Dans "L'homme de la plaine", le Noir et le Blanc n'existent pas. Il n'y a que des mélanges, jamais définitifs. En témoigne Alec Waggoman, devenu aveugle. Il commence tout d'abord par chevaucher son cheval (bel et bien blanc, celui-ci), pour tirer faiblement sur Will. Ce dernier se contente d'abaisser son fusil et d'attendre l'inévitable chute d'Alec. Emouvant ! Le vieil homme, dévoré par le chagrin, tente de se battre contre un ennemi invisible, et finit par s'acharner dans un combat auto-destructeur. Tournant.

Ainsi, Alec a-t-il peut-être perdu la vue, mais cette cécité donne vie à un nouveau sens : la clairvoyance.

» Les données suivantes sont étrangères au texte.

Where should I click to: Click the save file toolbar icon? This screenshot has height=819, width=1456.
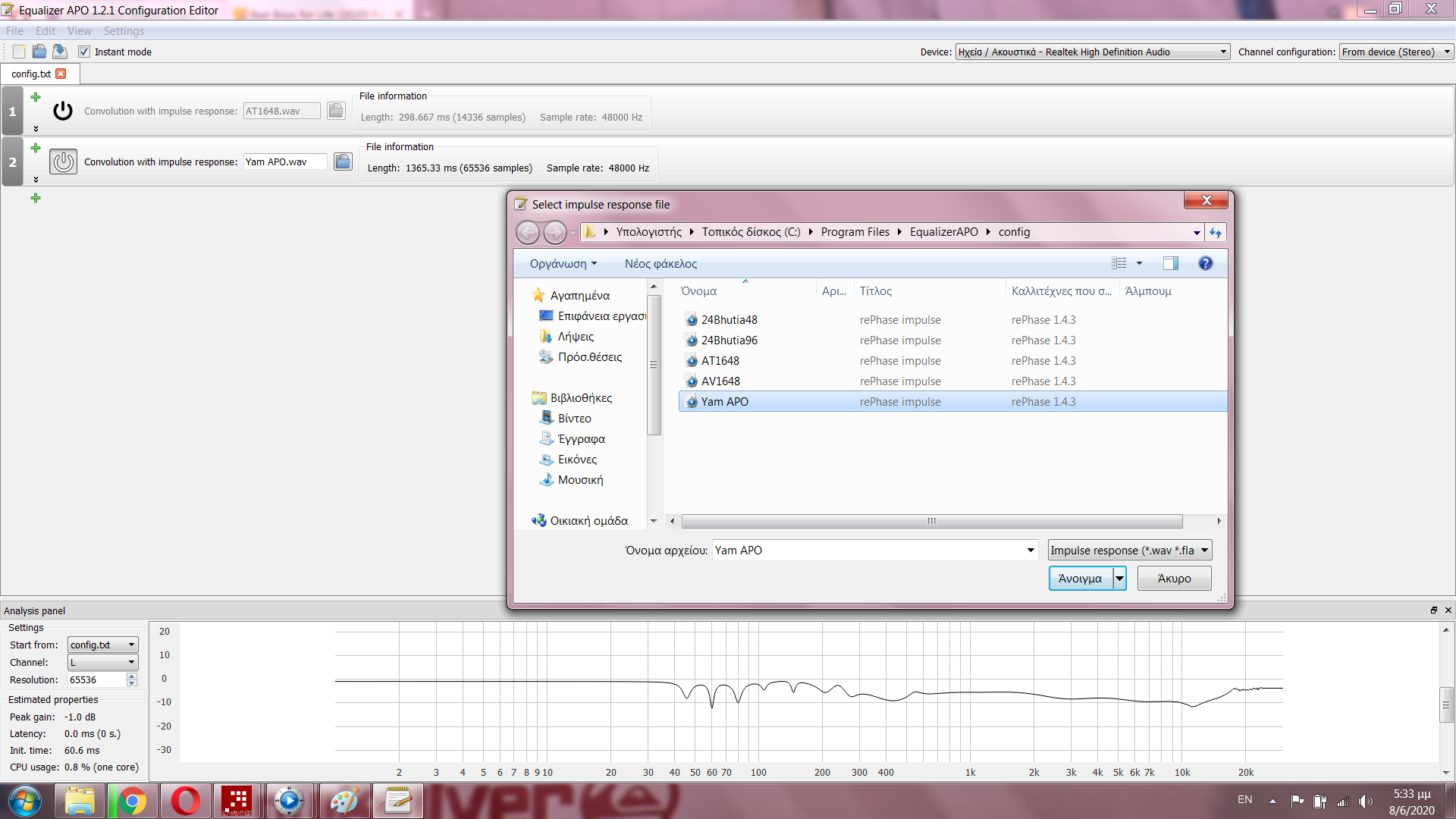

Il se rend compte de la culpabilité de Vic, qui tente de le tuer, sans succès. Pour finir, Will force Vic à détruire la réserve d'armes. Les indiens, furieux, abattent Vic de trois coups de fusil et d'une flèche. La violence semble dans cette oeuvre naturelle. Elle s'accorde totalement avec la nature, au sens propre du terme, dangereuse, âpre et aride (comme souvent dans les westerns de Mann).

Ainsi se clôt avec "L'homme de la plaine" l'aventure d'Anthony Mann et de James Stewart au sein de l'ouest américain du XIXème siècle. Le tout au travers de cinq oeuvres parcourues de long en large par une sincérité émouvante et humaine, à l'image de tous les personnages mis en scène.